*To do:*
1. In the Valentine's Day post, why does the writer say the wife left?
2. Name every specific thing in the house that the Valentine's Day post gives as a reminder of the ex.
3. Copy the Valentine's Day post word for word, everything from "I've decided to" down to "was already down.".

-- START OF Source extract --

WARNING: Not a happy post.
I've decided to get this out of the way right now. It's been bothering me some.
Valentines day is next Saturday. I have no valentine, no sweetheart. I have an ex. I have reminders of her past presence all over the house. Things not easily gotten rid of, like the furniture that I have left or the fridge. I haven't the cash to replace them or I would. Then there are things that I don't want to and wouldn't get rid of, like the dogs.
I have memories. 20 years worth of memories. Memories of vacations, of our kids growing up, of special occasions. Memories of great sex, which I have been devoid of for over three years now. And there are memories of a thousand little things, things that remind me of her, and of how love kicked me in the crotch while I was already down.
I've said it before and I'll say it again: What my wife did to me was very, very hurtful. It still pains me. She left me because of my bipolar disorder. She actually told me that if she had known at the beginning that I would end up with a mental illness that she never would have married me. She left me when I needed her the most. It makes me wonder if she ever really loved me. She seems pretty happy now.

-- END OF Source extract --
-- START OF Entries provided --

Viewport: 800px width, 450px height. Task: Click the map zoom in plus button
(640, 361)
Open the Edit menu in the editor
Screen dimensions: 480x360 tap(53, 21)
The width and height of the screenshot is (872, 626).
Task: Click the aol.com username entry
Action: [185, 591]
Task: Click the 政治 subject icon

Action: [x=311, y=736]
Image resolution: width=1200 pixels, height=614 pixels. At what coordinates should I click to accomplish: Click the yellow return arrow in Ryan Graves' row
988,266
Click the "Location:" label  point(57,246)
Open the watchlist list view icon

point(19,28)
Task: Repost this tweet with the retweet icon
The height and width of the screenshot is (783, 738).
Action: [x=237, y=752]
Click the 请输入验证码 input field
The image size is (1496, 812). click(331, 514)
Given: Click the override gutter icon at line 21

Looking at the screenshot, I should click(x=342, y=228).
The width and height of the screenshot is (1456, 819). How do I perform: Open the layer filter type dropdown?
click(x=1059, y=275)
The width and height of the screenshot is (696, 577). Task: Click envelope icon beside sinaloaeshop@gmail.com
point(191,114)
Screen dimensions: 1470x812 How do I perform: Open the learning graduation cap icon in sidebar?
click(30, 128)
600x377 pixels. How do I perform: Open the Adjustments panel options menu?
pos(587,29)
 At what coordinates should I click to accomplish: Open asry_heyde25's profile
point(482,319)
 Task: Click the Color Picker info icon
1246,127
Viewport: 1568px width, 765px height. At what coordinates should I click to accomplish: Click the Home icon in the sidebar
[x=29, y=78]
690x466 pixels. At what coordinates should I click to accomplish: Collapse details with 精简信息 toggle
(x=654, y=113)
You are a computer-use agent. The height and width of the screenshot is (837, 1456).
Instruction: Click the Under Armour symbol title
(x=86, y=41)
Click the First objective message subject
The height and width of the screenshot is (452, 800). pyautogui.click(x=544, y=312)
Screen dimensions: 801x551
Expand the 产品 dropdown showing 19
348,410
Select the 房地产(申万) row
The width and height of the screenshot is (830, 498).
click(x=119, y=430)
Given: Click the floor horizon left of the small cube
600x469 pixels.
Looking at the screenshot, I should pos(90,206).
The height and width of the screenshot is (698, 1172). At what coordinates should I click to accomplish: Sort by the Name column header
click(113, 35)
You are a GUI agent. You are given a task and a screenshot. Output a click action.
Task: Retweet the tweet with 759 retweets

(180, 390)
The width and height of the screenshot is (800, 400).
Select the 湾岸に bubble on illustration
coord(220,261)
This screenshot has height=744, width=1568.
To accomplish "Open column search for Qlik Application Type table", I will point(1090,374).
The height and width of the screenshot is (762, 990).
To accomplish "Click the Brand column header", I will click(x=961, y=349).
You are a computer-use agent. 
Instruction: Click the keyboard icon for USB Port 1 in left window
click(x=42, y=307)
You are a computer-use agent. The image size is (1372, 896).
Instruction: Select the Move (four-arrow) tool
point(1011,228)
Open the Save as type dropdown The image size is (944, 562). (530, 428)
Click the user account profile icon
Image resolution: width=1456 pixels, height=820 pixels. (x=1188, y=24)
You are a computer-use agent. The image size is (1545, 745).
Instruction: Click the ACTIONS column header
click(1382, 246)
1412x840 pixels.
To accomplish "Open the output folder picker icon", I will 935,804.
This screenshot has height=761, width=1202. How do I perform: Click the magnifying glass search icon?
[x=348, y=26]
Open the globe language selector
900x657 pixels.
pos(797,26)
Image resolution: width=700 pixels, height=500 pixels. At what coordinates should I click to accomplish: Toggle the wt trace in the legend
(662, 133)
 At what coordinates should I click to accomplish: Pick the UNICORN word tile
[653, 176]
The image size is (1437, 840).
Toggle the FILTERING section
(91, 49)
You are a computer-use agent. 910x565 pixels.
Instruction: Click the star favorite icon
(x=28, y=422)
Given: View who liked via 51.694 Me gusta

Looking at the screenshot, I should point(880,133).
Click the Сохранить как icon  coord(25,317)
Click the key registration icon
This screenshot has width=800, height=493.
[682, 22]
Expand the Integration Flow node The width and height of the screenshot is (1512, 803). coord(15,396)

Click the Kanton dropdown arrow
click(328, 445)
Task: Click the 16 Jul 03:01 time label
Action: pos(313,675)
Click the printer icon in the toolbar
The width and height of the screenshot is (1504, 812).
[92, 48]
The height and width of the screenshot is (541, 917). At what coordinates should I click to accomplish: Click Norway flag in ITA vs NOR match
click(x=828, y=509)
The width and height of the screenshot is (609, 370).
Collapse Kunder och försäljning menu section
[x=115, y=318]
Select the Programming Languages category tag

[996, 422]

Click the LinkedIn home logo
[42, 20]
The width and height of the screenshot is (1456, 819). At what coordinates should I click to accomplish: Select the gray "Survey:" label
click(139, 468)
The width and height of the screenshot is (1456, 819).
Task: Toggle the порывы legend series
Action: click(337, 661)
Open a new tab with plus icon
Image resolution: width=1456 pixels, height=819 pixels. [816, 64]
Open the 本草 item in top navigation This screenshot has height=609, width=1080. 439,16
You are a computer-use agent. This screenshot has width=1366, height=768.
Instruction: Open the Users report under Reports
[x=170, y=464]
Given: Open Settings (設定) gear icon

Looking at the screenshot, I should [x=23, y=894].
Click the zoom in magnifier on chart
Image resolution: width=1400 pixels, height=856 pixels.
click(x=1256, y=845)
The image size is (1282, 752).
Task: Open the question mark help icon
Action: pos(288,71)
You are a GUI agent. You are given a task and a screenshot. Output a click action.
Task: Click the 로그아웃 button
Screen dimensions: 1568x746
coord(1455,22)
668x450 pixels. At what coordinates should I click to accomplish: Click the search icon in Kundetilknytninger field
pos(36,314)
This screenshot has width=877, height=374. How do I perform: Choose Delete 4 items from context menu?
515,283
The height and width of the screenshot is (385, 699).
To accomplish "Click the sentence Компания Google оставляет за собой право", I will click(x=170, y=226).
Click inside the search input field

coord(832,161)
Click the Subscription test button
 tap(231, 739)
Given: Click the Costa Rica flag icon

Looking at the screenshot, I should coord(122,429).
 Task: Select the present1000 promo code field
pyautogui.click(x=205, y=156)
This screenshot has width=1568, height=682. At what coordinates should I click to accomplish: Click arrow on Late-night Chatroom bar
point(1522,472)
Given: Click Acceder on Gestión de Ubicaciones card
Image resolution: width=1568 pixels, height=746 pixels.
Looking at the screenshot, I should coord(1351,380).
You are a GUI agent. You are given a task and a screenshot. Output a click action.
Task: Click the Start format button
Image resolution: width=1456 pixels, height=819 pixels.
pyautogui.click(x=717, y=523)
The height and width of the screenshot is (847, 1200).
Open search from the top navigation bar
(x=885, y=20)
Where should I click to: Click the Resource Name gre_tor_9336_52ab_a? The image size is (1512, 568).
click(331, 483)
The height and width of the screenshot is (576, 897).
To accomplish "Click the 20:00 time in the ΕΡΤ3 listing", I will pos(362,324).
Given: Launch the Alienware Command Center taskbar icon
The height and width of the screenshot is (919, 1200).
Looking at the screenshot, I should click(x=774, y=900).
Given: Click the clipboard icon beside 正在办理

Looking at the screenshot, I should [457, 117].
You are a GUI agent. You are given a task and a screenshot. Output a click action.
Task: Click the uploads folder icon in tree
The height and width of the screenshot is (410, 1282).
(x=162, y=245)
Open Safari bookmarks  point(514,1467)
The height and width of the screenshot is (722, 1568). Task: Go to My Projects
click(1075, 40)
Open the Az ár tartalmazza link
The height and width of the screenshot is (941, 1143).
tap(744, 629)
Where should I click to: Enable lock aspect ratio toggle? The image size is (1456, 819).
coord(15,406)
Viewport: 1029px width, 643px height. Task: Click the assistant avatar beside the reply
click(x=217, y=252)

-- END OF Entries provided --

*Responses per task:*
1. She left because of the writer's bipolar disorder.

2. The furniture, the fridge, and the dogs.

3.
I've decided to get this out of the way right now. It's been bothering me some.
Valentines day is next Saturday. I have no valentine, no sweetheart. I have an ex. I have reminders of her past presence all over the house. Things not easily gotten rid of, like the furniture that I have left or the fridge. I haven't the cash to replace them or I would. Then there are things that I don't want to and wouldn't get rid of, like the dogs.
I have memories. 20 years worth of memories. Memories of vacations, of our kids growing up, of special occasions. Memories of great sex, which I have been devoid of for over three years now. And there are memories of a thousand little things, things that remind me of her, and of how love kicked me in the crotch while I was already down.